=== WRITTEN INSTRUCTION A ===
From the essay on new media replacing old ones, copy the passage starting with "A whole chorus" and going on through "and incorrectly, quipped.".

=== PASSAGE PROVIDED ===
Whenever a new information medium appears, prognosticators love to predict the imminent demise of the old medium. Every time they’ve done this, they’ve been wrong.
Socrates famously predicted (wrongly) that the new invention “writing” would result in the demise of mankind’s ability to remember anything.
A whole chorus of opponents decried the arrival of the printing press in Europe in the fifteenth century, ranging from religious hostility that feared (rightly as it turned out) that printing would hasten the spread of Reformation theologies that undermined the authority of the Catholic Church to economic hostility from scribes, illuminators, and others who had built their livelihoods and, indeed, entire industries around the copying and circulation of manuscript codices.
In 1927, Jack Warner (of Warner Brothers) shrugged off the then-new fad for movies with accompanying audio tracks: “Who the hell wants to hear actors talk?” he infamously, and incorrectly, quipped.
The advent of the computer and digital communication were supposed to send material documents to the recycling bin of history...but, as Abigail Sellen and Richard Harper famously revealed in their The Myth of the Paperless Office, precisely the opposite has happened: we use more paper than ever before; indeed, the use of email alone has caused a 40 percent increase in paper use in the average office setting over the last two decades.
And, of course, e-books -- such as the unfortunately named Amazon Kindle -- are widely forecasted (by forecasters eager to sell their books, magazines, and newspapers) to lay to rest the traditional printed codex. But, as the Guardian pointed out in 2007, such hysterics are often divorced from any version of current reality as we know it: books remain popular, tactile, emotional, visceral, historical, and communal in ways that digital books never can be. As the Guardian op-ed points out, video games have not yet put to death sports in the “real world”. Visions of a book-less world have been around since at least 1894.
Of course, the common thread running through these misjudgments -- the thread that unites, for example, all of the blog-posts and editorials that salivate at the hip “new” idea of the death of books -- is the dualist misconception that one media necessarily replaces another. This error is particularly easy to buy into in a commercial, capitalist society -- a setting in which we are trained to think that the market can only support one media, one product, one company, and that competition is a zero-sum game.
This insipid view may explain, say, car or shoe sales. But it has been proven insufficient for describing information media for over three thousand years.
New forms of information media transform the old ones and coexist with them, but they rarely fully displace them. People continued to remember things after the invention of writing; people continued to use handwritten manuscripts (and the Catholic Church survived) after the invention of print; people continued to use paper documents after the digital revolution. Even silent films -- though no longer a common form of film themselves -- shaped the principle (often taken for granted as a “given”) that movies are meant to be primarily visual storytelling devices.
The assumption that the new eliminates the old also relies upon the misconception of a teleological arch in the development of media; that is, that every new form is an improvement of the old and that it thus moves us further along some (artificial) linear pathway towards an idealized end-point. Thus commentators, pontificators, and other bloviators -- eager to position themselves as part of and even contributors to the demise of the old and hence the rise of the (profitable) new -- perpetuate the mythology.

=== RECORD SET ===
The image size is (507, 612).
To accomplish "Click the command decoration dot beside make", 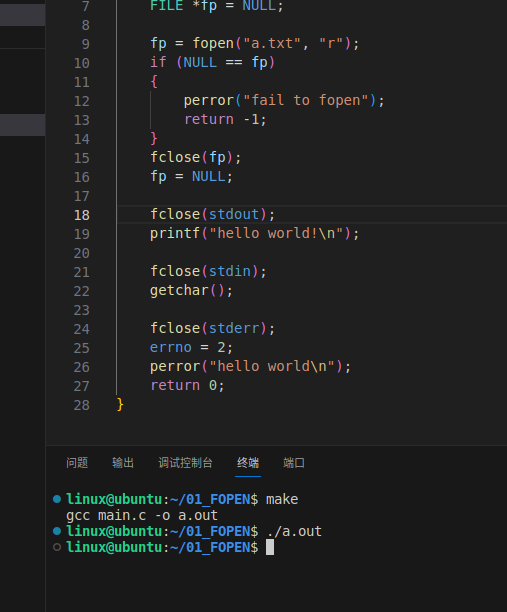I will click(x=57, y=499).
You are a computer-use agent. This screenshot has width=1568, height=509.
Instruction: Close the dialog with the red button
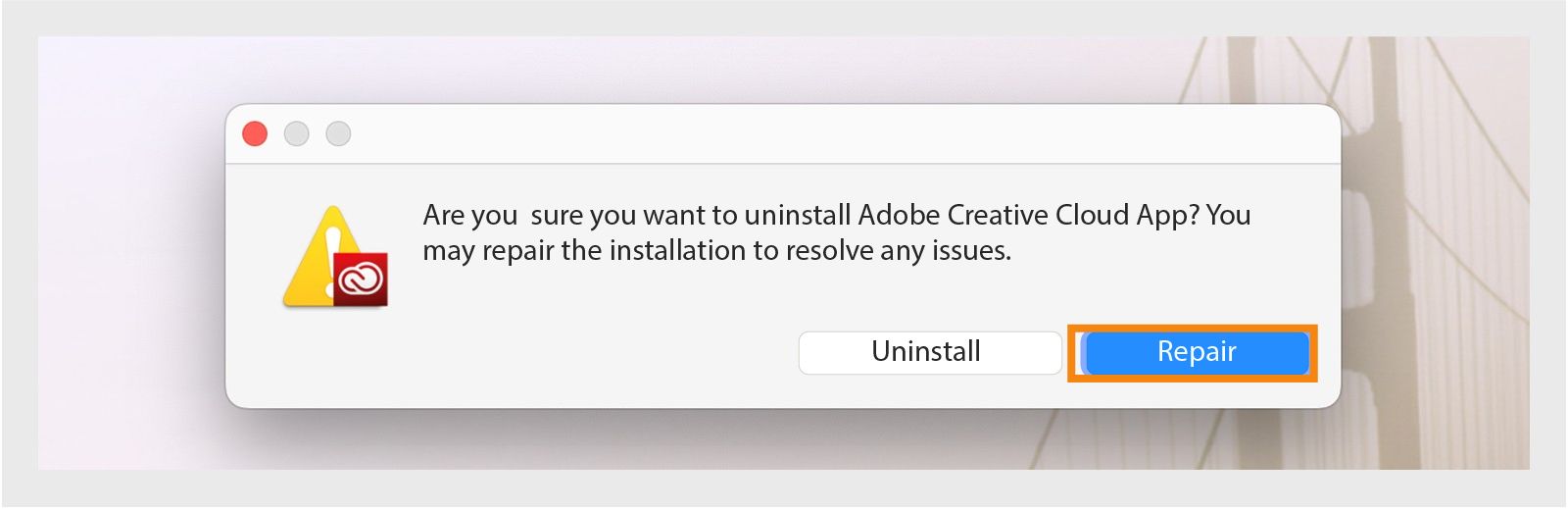click(255, 133)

=== WRITTEN INSTRUCTION B ===
Please rewrite the records starting with the line with "You are a computer-use" and going on through the end of the records, replacing "dialog" with "window" and leaving everything else unchanged. Give only those lines, without the pictures.

=== EXERCISE RESULT A ===
A whole chorus of opponents decried the arrival of the printing press in Europe in the fifteenth century, ranging from religious hostility that feared (rightly as it turned out) that printing would hasten the spread of Reformation theologies that undermined the authority of the Catholic Church to economic hostility from scribes, illuminators, and others who had built their livelihoods and, indeed, entire industries around the copying and circulation of manuscript codices.
In 1927, Jack Warner (of Warner Brothers) shrugged off the then-new fad for movies with accompanying audio tracks: “Who the hell wants to hear actors talk?” he infamously, and incorrectly, quipped.

=== EXERCISE RESULT B ===
You are a computer-use agent. This screenshot has width=1568, height=509.
Instruction: Close the window with the red button
click(255, 133)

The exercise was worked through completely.